If someone’s using AI to generate a large quantity of actually-tested, actually-good code then that’s one thing. If they’re generating a fire hose of slop and demanding that others do the actual human time-consuming work of validating that code then that person is the problem. It’s hard to tell which is the case here.
why not just approve the PRs with little more than a cursory glance?
One of two things will happen:
1. Things start breaking, proving AI generated code sucks and the individual spamming these PRs is incompetent.
2. The code works fine and reviews are unnecessary for anything other than liability concerns.
Some of us actually take the "engineering" in "software engineering" seriously.
That includes taking responsibility and accountability so that the software doesn't become a sad and dangerous mess.
If we want to be an engineering discipline, just yoloing in production is not going to cut it.
This no longer works when bad faith actors will push code straight from LLMs with little review, and respond to your comments with LLM responses. They will constantly leave you with the responsibility of verifying the output. You are the human in their loop. This is a brutal asymmetry. In the past, at least you knew a person probably spent more time handwriting code than you will spend reviewing it. This no longer applies, now the reviewer can easily spend more time than the author.
Oh but it does.
The thing that makes it scale is to default to "no" and require the other party to convince you of "yes". Just put the burden of proof where it belongs.
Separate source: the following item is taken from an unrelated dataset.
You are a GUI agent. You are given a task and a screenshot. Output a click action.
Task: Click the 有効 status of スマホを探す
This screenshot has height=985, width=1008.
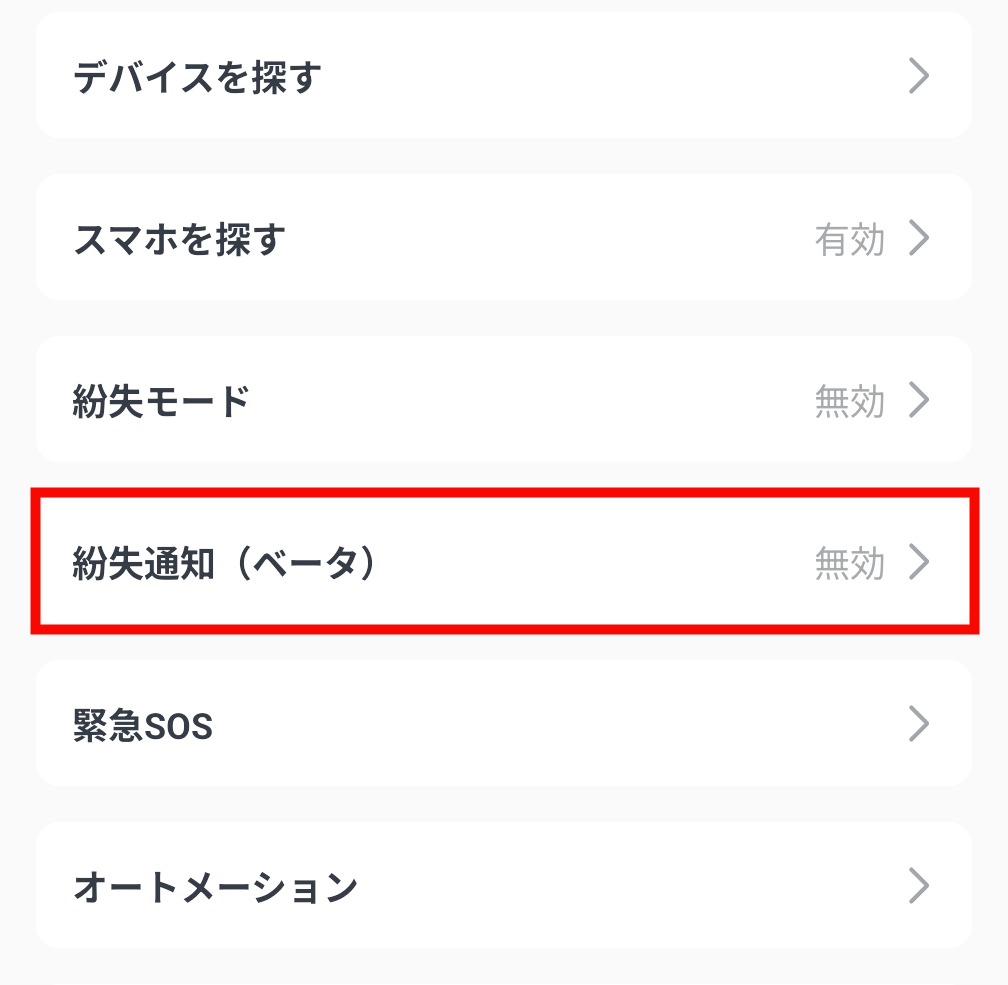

If they don't manage, then that's their problem.
Communicating this in a way that is viable for a business scenario certainly comes with its own difficulties, but that is a solvable problem.
In fact, you can use AI to stress test your communication there. Just throw what you want to say at the AI but don't tell it that it is you who wrote it. Then tune the input until it stops saying that you're the problem and starts agreeing with you.
Highly recommend. It's a perfect emotion-driven cargo-culting normie simulator that never calls HR on you.
Did you not read what I said, they will use LLMs to spam proof onto the human reviewer. Just endless replies with LLM generated answers until you yield and approve the PR.
Because we're all on call for the service, and tragedy of the commons exists. That coworker isn't paying the cost, everyone else is paying a fraction of it, and it builds over time.
just fire him lol sounds like a nightmare
Human PR review is a process smell
This would sound crazy in 2025 or prior, but I'm on board.
It's silly to have humans reviewing code that a human didn't even write.